Why VRRP technology?

We know that in order to realize device communication between different subnets, we need to configure routing. At present, there are two commonly used routing methods:

The first is dynamic learning through routing protocols: RIP and OSPF.
The second is through static routing: configure static routing for the terminal PC.

Both routes have their own advantages and disadvantages:

The first route can automatically find the best path, and the neighbor route can also learn to obtain the routing table, but the dynamic route takes up the line bandwidth and CPU processing time.
The second route does not require CPU processing time and does not occupy the line bandwidth, but this route needs to configure the gateway on the PC of the terminal, and the workload is relatively large.

The above two routes are widely used now.

Now we will only analyze the disadvantages of static routing because VRRP technology is used on static routing, not dynamic routing.

For static routing, configure the default gateway for the terminal PC. If the router as the default gateway fails, the communication of all hosts using this gateway as the next hop will be interrupted. As shown in the figure below;

In the figure above, hosts A-D are all configured with a default gateway: 10.1.1.1. The next hop of the gateway route points to a router RouterA in the network segment where the host is located. RouterA sends the message to the external network, but if RouterA is broken now, all hosts will be unable to communicate with other network segments.

To solve the above problems, we can add a router RouterB, as shown in the following figure:

When RouterA goes down, all PCs switch the gateway to the gateway on RouterB. Thus, the backup of the router is realized. This technology is VRRP technology-virtual router redundancy protocol.

Introduction to VRRP (forwarding mechanism)

1. VRRP (Virtual Router Redundancy Protocol) adds the routers that can take on the gateway function into the backup group to form a virtual router. The election mechanism of VRRP determines which router takes on the forwarding task, and hosts in LAN only need to configure the virtual router as the default gateway.

2. VRRP is a fault-tolerant protocol, which improves reliability and simplifies the host configuration. In a local area network (such as Ethernet) with multicast or broadcast capability, VRRP can still provide a highly reliable default link when a certain device fails, effectively avoiding the problem of network interruption after a single link fails, without modifying configuration information such as dynamic routing protocol and route discovery protocol.

3. The VRRP protocol is implemented in two versions: VRRPv2 and VRRPv3. VRRPv2 is based on IPv4 and VRRPv3 is based on IPv6.

4. VRRP router: All routers running the VRRP protocol are called VRRP routers.

5. VRRP Backup Group: Multiple routers are divided into groups, in which one main router is selected and the others are used as backup routers. Usually, one of the main routers works, and the backup router is idle. When the main router fails, one of the backup routers is selected to replace the failed main router. Routers in this group form a backup group.

As shown in the figure below, there are two routers and two gateways. One of the two routers is selected as the primary router, and the others are backup routers. The primary router is responsible for forwarding datagrams, while the backup router is in an idle state. When the primary router fails, the backup router will become the primary router, replacing the primary router to realize the forwarding function.

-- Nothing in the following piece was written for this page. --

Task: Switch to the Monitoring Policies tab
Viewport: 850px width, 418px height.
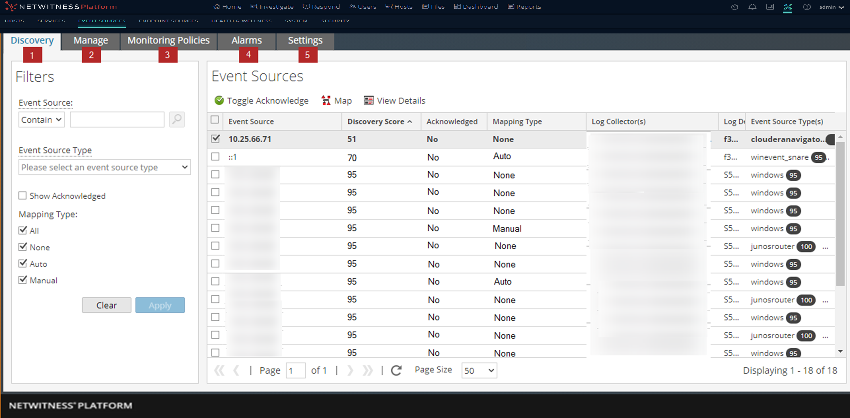Action: [x=168, y=40]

6. Virtual router: A virtual router is a collection of all routers in a VRRP backup group. It is a logical concept and does not really exist. Looking at the routers in the backup group from the outside of the backup group, I feel that all the routers in the group are just like one. You can understand that they are in a group: master router+all backup routers = virtual routers. The virtual router has a virtual IP address and MAC address. If the virtual IP is the same as the IP of a router in the backup group, then this router is called the IP address owner and acts as the main router in the backup group.

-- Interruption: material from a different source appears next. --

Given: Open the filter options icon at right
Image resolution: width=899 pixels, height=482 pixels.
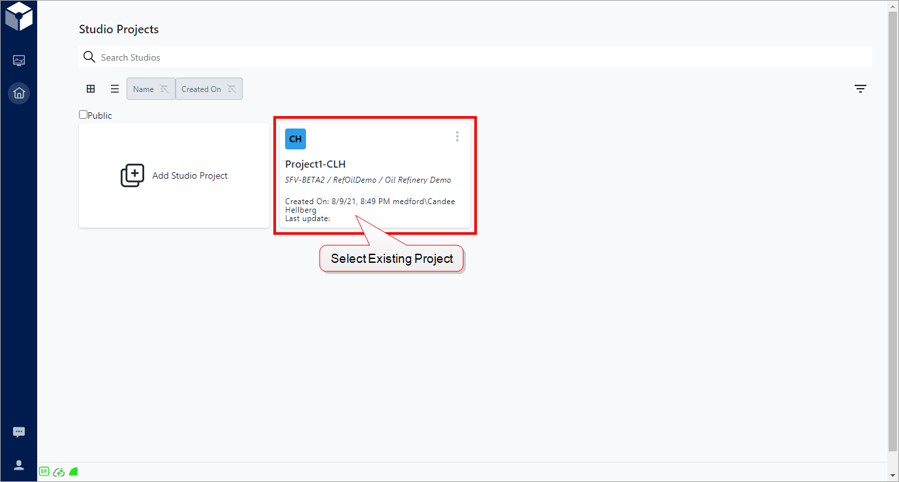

As shown in the figure below: RA, RB and RC are VRRP routers, which form a VRRP backup group. RA is the main router, while RB and RC are backup routers. These three routers look like one from the outside, thus forming a virtual router Router Group. The virtual router has a virtual IP address of 10.1.1.1 (the IP of the main router of RA). RA is the owner of the IP address and the main router.

7. Virtual IP address and MAC address: the virtual router in the VRRP group (backup group) appears as the unique virtual MAC address, with the address format of 00–00–5e-00–01-[VRID], and the VRID is the number of the VRRP group, ranging from 0 to 255.

In the above figure, three routers are in a group, which can be numbered from 0 to 255.

Note:

1. The virtual router has an IP address. The hosts in the LAN only need to know the IP address of this virtual router and set it as the next hop address of the default route.

2. The IP address of the virtual router can be the unassigned IP address in the network segment where the backup group is located, or it can be the same as the interface IP address of a router in the backup group.

3. Routers with the same IP address as the virtual IP address are called IP address owners. Only one IP address owner can be configured in the same VRRP backup group.